A nurse is caring for a client who reports increased anxiety and nervousness,heat intolerance,and unintentional weight loss. Blood testing reveals decreased thyroid-stimulating hormone (TSH),elevated thyroxine (T4) and elevated triiodothyronine (T3) levels. Which of the following vital sign abnormalities does the nurse anticipate?
- A. Hypotension
- B. Tachycardia
- C. Slow respiratory rate
- D. Decreased body temperature
Correct Answer: B
Rationale: The correct answer is B: Tachycardia. In this scenario, the client is showing symptoms of hyperthyroidism, such as increased anxiety, nervousness, heat intolerance, and unintentional weight loss. The decreased TSH and elevated T4/T3 levels indicate an overactive thyroid gland.
Tachycardia is a common symptom of hyperthyroidism due to the increased metabolic rate caused by excess thyroid hormones. The body's response to the increased metabolism is to speed up the heart rate to meet the increased demand for oxygen and nutrients. Therefore, the nurse can anticipate tachycardia in this client.
The other options are incorrect because hypotension is not typically associated with hyperthyroidism; slow respiratory rate is not a common vital sign abnormality seen in hyperthyroidism; decreased body temperature is unlikely as hyperthyroidism usually causes heat intolerance and increased body temperature.
A nurse is caring for a client who is newly diagnosed with hyperthyroidism and reports dry eyes and sensitivity to light. The nurse notes that the client's eyes have a bulging appearance. Which of the following should the nurse include in the client's plan of care?
- A. Exposure to sunlight will help to strengthen your eyes.
- B. These are unusual symptoms. I will ask the provider for an ophthalmology referral.
- C. Eye drops and dim lighting can improve your symptoms.
- D. Surgery will be necessary to correct the damage to your eyes.
Correct Answer: C
Rationale: The correct answer is C: Eye drops and dim lighting can improve your symptoms. In hyperthyroidism, the bulging appearance of the eyes, known as exophthalmos, can lead to dry eyes and sensitivity to light. Eye drops can help alleviate dryness, and dim lighting can reduce discomfort from light sensitivity. This intervention addresses the client's specific symptoms and promotes comfort.
Choice A is incorrect because sunlight exposure can exacerbate light sensitivity in clients with hyperthyroidism. Choice B is incorrect as it does not provide a direct intervention for the client's symptoms and delays addressing the discomfort. Choice D is incorrect because surgery is not typically the first-line treatment for eye symptoms in hyperthyroidism; conservative measures are usually tried first.
The nurse is teaching a client about cellular hypertrophy. Which statement should be included in the teaching?

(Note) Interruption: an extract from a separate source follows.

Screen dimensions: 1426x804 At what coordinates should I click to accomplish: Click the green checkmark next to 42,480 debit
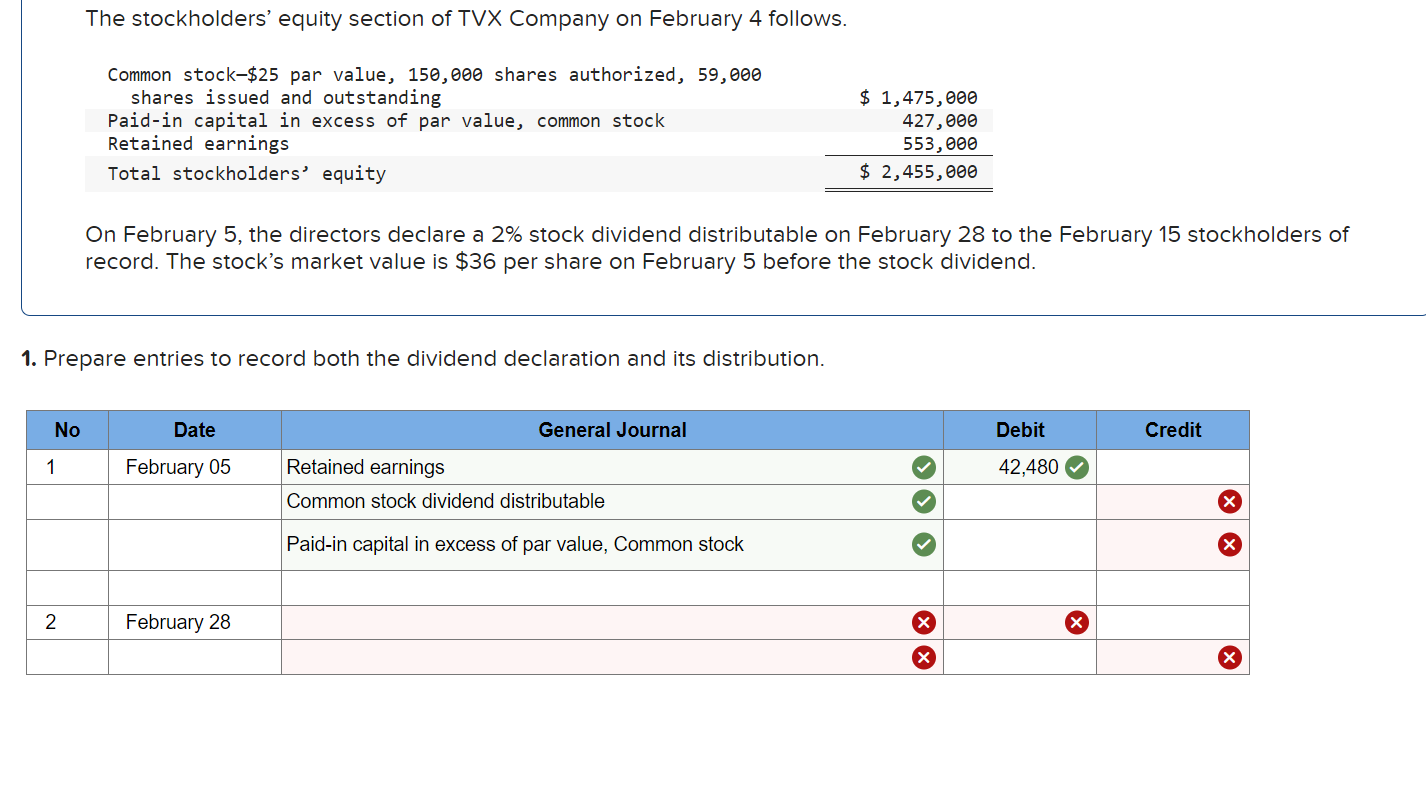pos(1075,466)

- A. It's uncontrolled proliferative cell growth that is cancerous.
- B. It's the enlargement of an organ or tissue from the increase in cell size.
- C. It's the wasting away of tissue or organs.
- D. It's the abnormal growth or development of cells.
Correct Answer: B
Rationale: The correct answer is B because cellular hypertrophy refers to the increase in the size of cells leading to the enlargement of an organ or tissue. This is a normal physiological response to increased demand or stress. Choice A is incorrect as uncontrolled proliferative cell growth leading to cancer is known as neoplasia, not hypertrophy. Choice C is incorrect as wasting away of tissue is termed as atrophy, not hypertrophy. Choice D is incorrect as abnormal cell growth or development is more indicative of dysplasia or metaplasia, not hypertrophy.